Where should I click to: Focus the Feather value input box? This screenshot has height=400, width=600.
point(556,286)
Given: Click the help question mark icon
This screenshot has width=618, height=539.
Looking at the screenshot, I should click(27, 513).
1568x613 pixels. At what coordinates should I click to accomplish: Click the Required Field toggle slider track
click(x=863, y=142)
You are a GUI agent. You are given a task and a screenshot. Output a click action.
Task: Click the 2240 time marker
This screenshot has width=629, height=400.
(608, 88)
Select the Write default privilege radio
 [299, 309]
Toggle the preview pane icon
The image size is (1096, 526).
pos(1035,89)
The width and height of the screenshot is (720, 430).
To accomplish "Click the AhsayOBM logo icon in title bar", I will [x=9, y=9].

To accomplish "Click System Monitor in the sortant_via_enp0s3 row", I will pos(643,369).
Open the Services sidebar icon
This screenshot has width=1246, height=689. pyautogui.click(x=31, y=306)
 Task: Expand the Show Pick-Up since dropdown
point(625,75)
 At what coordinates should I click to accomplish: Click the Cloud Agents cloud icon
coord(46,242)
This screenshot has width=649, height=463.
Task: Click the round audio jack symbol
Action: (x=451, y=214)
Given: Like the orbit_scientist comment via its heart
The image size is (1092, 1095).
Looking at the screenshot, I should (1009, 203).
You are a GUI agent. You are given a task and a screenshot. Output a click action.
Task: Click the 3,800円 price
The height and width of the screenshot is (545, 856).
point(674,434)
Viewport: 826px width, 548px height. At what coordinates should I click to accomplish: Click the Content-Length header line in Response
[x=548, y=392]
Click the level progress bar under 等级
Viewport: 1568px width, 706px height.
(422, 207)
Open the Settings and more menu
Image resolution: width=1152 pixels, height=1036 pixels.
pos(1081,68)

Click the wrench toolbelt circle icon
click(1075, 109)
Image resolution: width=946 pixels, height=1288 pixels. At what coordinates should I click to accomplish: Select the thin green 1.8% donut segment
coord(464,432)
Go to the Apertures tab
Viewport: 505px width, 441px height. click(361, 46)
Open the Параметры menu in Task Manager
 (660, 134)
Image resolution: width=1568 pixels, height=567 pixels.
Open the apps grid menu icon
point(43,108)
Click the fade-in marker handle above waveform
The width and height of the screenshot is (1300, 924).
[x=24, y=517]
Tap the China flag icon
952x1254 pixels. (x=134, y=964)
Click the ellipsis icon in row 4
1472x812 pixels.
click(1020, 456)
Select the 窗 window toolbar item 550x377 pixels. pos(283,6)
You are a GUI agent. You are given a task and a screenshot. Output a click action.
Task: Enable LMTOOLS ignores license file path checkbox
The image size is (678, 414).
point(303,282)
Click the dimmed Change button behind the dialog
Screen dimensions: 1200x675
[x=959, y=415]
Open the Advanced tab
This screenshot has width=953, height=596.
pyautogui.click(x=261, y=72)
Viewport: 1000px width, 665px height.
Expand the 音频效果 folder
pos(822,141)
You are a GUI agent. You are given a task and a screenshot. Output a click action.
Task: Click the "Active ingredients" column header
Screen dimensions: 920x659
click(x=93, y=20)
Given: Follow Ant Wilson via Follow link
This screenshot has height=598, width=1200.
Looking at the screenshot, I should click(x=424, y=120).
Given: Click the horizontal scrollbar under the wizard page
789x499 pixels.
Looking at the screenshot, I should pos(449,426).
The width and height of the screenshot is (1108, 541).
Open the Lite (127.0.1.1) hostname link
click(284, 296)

━━━━━━━━━━

Wherever a line in the entries above holds "will", copy that line.

To accomplish "Click the AhsayOBM logo icon in title bar", I will [x=9, y=9].
To accomplish "Click System Monitor in the sortant_via_enp0s3 row", I will pos(643,369).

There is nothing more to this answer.